Dataset content:
--*--
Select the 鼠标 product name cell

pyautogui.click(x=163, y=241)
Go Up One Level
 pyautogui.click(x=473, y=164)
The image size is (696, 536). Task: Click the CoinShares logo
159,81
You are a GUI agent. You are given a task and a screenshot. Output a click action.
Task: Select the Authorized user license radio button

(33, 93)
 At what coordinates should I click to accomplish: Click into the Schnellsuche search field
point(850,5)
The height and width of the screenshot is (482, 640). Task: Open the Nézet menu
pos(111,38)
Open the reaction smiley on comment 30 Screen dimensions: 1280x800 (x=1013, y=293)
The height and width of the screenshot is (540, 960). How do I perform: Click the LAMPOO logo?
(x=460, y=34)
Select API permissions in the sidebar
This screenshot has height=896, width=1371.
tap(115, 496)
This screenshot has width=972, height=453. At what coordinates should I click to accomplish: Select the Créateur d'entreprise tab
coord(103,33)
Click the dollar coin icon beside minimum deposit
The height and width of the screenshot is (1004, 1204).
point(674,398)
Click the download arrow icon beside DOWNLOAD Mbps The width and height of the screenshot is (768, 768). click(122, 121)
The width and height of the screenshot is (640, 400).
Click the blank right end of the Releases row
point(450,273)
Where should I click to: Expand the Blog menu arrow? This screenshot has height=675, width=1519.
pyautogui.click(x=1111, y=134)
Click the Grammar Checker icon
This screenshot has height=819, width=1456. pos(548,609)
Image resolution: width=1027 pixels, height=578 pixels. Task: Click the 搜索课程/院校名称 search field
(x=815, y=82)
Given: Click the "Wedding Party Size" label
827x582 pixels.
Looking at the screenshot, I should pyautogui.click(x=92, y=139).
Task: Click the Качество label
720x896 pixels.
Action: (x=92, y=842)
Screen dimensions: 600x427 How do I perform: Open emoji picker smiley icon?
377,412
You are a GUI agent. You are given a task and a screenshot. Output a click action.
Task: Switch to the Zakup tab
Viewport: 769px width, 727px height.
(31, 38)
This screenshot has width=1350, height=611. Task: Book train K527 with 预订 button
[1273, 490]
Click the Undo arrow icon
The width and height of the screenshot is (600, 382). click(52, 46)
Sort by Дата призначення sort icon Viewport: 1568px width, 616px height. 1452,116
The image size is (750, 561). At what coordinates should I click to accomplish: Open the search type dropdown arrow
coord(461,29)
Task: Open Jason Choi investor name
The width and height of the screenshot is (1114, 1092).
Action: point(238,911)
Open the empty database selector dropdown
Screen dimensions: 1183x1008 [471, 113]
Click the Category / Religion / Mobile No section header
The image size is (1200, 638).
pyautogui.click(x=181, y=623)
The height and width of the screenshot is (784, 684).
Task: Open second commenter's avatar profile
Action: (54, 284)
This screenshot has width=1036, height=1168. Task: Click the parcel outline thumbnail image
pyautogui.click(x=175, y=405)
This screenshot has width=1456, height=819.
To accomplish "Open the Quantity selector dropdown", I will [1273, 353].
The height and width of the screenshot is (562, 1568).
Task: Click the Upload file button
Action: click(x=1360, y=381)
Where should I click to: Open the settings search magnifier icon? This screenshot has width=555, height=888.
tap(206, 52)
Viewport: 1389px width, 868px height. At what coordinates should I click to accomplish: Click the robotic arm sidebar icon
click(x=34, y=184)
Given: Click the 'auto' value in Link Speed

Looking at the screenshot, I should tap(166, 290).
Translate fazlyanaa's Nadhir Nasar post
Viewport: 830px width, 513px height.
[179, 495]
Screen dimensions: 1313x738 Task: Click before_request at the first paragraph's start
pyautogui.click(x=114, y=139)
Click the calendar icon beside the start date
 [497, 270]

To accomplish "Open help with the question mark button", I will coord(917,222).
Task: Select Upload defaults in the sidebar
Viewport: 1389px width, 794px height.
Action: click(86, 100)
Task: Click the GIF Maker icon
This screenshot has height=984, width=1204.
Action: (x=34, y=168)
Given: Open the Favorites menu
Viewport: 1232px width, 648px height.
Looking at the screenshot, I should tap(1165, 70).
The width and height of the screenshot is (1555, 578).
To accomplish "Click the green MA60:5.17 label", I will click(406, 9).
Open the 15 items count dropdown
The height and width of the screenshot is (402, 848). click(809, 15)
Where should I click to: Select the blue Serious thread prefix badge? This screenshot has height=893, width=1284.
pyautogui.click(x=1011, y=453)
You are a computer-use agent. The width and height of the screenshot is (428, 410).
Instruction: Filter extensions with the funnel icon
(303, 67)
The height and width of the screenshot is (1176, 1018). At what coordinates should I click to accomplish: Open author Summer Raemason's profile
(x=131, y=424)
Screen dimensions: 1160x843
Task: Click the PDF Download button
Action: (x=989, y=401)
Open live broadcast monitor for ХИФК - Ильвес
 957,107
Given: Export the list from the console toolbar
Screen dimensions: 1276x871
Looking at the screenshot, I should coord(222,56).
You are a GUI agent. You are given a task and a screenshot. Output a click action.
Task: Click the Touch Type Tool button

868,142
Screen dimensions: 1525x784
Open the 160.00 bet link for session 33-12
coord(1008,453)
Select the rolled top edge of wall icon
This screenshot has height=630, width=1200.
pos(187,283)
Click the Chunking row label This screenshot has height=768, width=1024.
--*--
Exercise objective:
All of the material must be given again exactly.

Expected output:
Select the 鼠标 product name cell

pyautogui.click(x=163, y=241)
Go Up One Level
 pyautogui.click(x=473, y=164)
The image size is (696, 536). Task: Click the CoinShares logo
159,81
You are a GUI agent. You are given a task and a screenshot. Output a click action.
Task: Select the Authorized user license radio button

(33, 93)
 At what coordinates should I click to accomplish: Click into the Schnellsuche search field
point(850,5)
The height and width of the screenshot is (482, 640). Task: Open the Nézet menu
pos(111,38)
Open the reaction smiley on comment 30 Screen dimensions: 1280x800 (x=1013, y=293)
The height and width of the screenshot is (540, 960). How do I perform: Click the LAMPOO logo?
(x=460, y=34)
Select API permissions in the sidebar
This screenshot has height=896, width=1371.
tap(115, 496)
This screenshot has width=972, height=453. At what coordinates should I click to accomplish: Select the Créateur d'entreprise tab
coord(103,33)
Click the dollar coin icon beside minimum deposit
The height and width of the screenshot is (1004, 1204).
point(674,398)
Click the download arrow icon beside DOWNLOAD Mbps The width and height of the screenshot is (768, 768). click(122, 121)
The width and height of the screenshot is (640, 400).
Click the blank right end of the Releases row
point(450,273)
Where should I click to: Expand the Blog menu arrow? This screenshot has height=675, width=1519.
pyautogui.click(x=1111, y=134)
Click the Grammar Checker icon
This screenshot has height=819, width=1456. pos(548,609)
Image resolution: width=1027 pixels, height=578 pixels. Task: Click the 搜索课程/院校名称 search field
(x=815, y=82)
Given: Click the "Wedding Party Size" label
827x582 pixels.
Looking at the screenshot, I should pyautogui.click(x=92, y=139).
Task: Click the Качество label
720x896 pixels.
Action: (x=92, y=842)
Screen dimensions: 600x427 How do I perform: Open emoji picker smiley icon?
377,412
You are a GUI agent. You are given a task and a screenshot. Output a click action.
Task: Switch to the Zakup tab
Viewport: 769px width, 727px height.
(31, 38)
This screenshot has width=1350, height=611. Task: Book train K527 with 预订 button
[1273, 490]
Click the Undo arrow icon
The width and height of the screenshot is (600, 382). click(52, 46)
Sort by Дата призначення sort icon Viewport: 1568px width, 616px height. 1452,116
The image size is (750, 561). At what coordinates should I click to accomplish: Open the search type dropdown arrow
coord(461,29)
Task: Open Jason Choi investor name
The width and height of the screenshot is (1114, 1092).
Action: point(238,911)
Open the empty database selector dropdown
Screen dimensions: 1183x1008 [471, 113]
Click the Category / Religion / Mobile No section header
The image size is (1200, 638).
pyautogui.click(x=181, y=623)
The height and width of the screenshot is (784, 684).
Task: Open second commenter's avatar profile
Action: (54, 284)
This screenshot has width=1036, height=1168. Task: Click the parcel outline thumbnail image
pyautogui.click(x=175, y=405)
This screenshot has width=1456, height=819.
To accomplish "Open the Quantity selector dropdown", I will [1273, 353].
The height and width of the screenshot is (562, 1568).
Task: Click the Upload file button
Action: click(x=1360, y=381)
Where should I click to: Open the settings search magnifier icon? This screenshot has width=555, height=888.
tap(206, 52)
Viewport: 1389px width, 868px height. At what coordinates should I click to accomplish: Click the robotic arm sidebar icon
click(x=34, y=184)
Given: Click the 'auto' value in Link Speed

Looking at the screenshot, I should tap(166, 290).
Translate fazlyanaa's Nadhir Nasar post
Viewport: 830px width, 513px height.
[179, 495]
Screen dimensions: 1313x738 Task: Click before_request at the first paragraph's start
pyautogui.click(x=114, y=139)
Click the calendar icon beside the start date
 [497, 270]

To accomplish "Open help with the question mark button", I will coord(917,222).
Task: Select Upload defaults in the sidebar
Viewport: 1389px width, 794px height.
Action: click(86, 100)
Task: Click the GIF Maker icon
This screenshot has height=984, width=1204.
Action: (x=34, y=168)
Given: Open the Favorites menu
Viewport: 1232px width, 648px height.
Looking at the screenshot, I should tap(1165, 70).
The width and height of the screenshot is (1555, 578).
To accomplish "Click the green MA60:5.17 label", I will click(406, 9).
Open the 15 items count dropdown
The height and width of the screenshot is (402, 848). click(809, 15)
Where should I click to: Select the blue Serious thread prefix badge? This screenshot has height=893, width=1284.
pyautogui.click(x=1011, y=453)
You are a computer-use agent. The width and height of the screenshot is (428, 410).
Instruction: Filter extensions with the funnel icon
(303, 67)
The height and width of the screenshot is (1176, 1018). At what coordinates should I click to accomplish: Open author Summer Raemason's profile
(x=131, y=424)
Screen dimensions: 1160x843
Task: Click the PDF Download button
Action: (x=989, y=401)
Open live broadcast monitor for ХИФК - Ильвес
 957,107
Given: Export the list from the console toolbar
Screen dimensions: 1276x871
Looking at the screenshot, I should coord(222,56).
You are a GUI agent. You are given a task and a screenshot. Output a click action.
Task: Click the Touch Type Tool button

868,142
Screen dimensions: 1525x784
Open the 160.00 bet link for session 33-12
coord(1008,453)
Select the rolled top edge of wall icon
This screenshot has height=630, width=1200.
pos(187,283)
Click the Chunking row label This screenshot has height=768, width=1024.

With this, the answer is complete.